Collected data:
# # #

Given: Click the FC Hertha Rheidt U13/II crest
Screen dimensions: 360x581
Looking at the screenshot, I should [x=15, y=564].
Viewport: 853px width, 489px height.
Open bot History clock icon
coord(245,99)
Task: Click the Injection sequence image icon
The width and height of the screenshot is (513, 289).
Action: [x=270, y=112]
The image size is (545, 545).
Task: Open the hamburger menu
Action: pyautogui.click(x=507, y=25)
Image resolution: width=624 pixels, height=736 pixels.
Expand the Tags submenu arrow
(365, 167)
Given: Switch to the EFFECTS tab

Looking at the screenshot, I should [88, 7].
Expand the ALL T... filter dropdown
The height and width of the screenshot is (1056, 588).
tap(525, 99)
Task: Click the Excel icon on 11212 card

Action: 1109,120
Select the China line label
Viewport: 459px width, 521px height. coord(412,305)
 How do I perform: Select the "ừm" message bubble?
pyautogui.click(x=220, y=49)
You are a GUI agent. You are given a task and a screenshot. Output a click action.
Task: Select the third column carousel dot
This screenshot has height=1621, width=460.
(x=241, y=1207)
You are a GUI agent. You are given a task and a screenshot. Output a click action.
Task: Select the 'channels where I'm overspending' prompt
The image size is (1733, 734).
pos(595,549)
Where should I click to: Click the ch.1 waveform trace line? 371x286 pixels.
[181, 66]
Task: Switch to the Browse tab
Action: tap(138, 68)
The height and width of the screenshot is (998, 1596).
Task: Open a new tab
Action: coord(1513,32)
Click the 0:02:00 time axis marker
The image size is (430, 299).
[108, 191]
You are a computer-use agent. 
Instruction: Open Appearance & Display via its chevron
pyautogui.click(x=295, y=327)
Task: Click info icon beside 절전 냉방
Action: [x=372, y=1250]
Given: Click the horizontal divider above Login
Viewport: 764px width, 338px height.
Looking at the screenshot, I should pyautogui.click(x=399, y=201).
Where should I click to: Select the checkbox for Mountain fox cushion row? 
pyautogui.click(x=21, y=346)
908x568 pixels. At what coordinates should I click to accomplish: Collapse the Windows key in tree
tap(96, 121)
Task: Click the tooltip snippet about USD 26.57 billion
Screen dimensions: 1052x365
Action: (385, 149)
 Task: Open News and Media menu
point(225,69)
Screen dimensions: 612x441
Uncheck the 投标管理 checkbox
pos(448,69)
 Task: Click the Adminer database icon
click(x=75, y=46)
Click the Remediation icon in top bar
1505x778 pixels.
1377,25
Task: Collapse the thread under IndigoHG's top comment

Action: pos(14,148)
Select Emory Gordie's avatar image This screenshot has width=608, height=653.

# # #

DESCRIPTION OF THE TASK:
Every record above needs to be returned in full, exactly.

ANSWER FOR THE TASK:
Given: Click the FC Hertha Rheidt U13/II crest
Screen dimensions: 360x581
Looking at the screenshot, I should [x=15, y=564].
Viewport: 853px width, 489px height.
Open bot History clock icon
coord(245,99)
Task: Click the Injection sequence image icon
The width and height of the screenshot is (513, 289).
Action: [x=270, y=112]
The image size is (545, 545).
Task: Open the hamburger menu
Action: pyautogui.click(x=507, y=25)
Image resolution: width=624 pixels, height=736 pixels.
Expand the Tags submenu arrow
(365, 167)
Given: Switch to the EFFECTS tab

Looking at the screenshot, I should [88, 7].
Expand the ALL T... filter dropdown
The height and width of the screenshot is (1056, 588).
tap(525, 99)
Task: Click the Excel icon on 11212 card

Action: 1109,120
Select the China line label
Viewport: 459px width, 521px height. coord(412,305)
 How do I perform: Select the "ừm" message bubble?
pyautogui.click(x=220, y=49)
You are a GUI agent. You are given a task and a screenshot. Output a click action.
Task: Select the third column carousel dot
This screenshot has height=1621, width=460.
(x=241, y=1207)
You are a GUI agent. You are given a task and a screenshot. Output a click action.
Task: Select the 'channels where I'm overspending' prompt
The image size is (1733, 734).
pos(595,549)
Where should I click to: Click the ch.1 waveform trace line? 371x286 pixels.
[181, 66]
Task: Switch to the Browse tab
Action: tap(138, 68)
The height and width of the screenshot is (998, 1596).
Task: Open a new tab
Action: coord(1513,32)
Click the 0:02:00 time axis marker
The image size is (430, 299).
[108, 191]
You are a computer-use agent. 
Instruction: Open Appearance & Display via its chevron
pyautogui.click(x=295, y=327)
Task: Click info icon beside 절전 냉방
Action: [x=372, y=1250]
Given: Click the horizontal divider above Login
Viewport: 764px width, 338px height.
Looking at the screenshot, I should pyautogui.click(x=399, y=201).
Where should I click to: Select the checkbox for Mountain fox cushion row? 
pyautogui.click(x=21, y=346)
908x568 pixels. At what coordinates should I click to accomplish: Collapse the Windows key in tree
tap(96, 121)
Task: Click the tooltip snippet about USD 26.57 billion
Screen dimensions: 1052x365
Action: (385, 149)
 Task: Open News and Media menu
point(225,69)
Screen dimensions: 612x441
Uncheck the 投标管理 checkbox
pos(448,69)
 Task: Click the Adminer database icon
click(x=75, y=46)
Click the Remediation icon in top bar
1505x778 pixels.
1377,25
Task: Collapse the thread under IndigoHG's top comment

Action: pos(14,148)
Select Emory Gordie's avatar image This screenshot has width=608, height=653.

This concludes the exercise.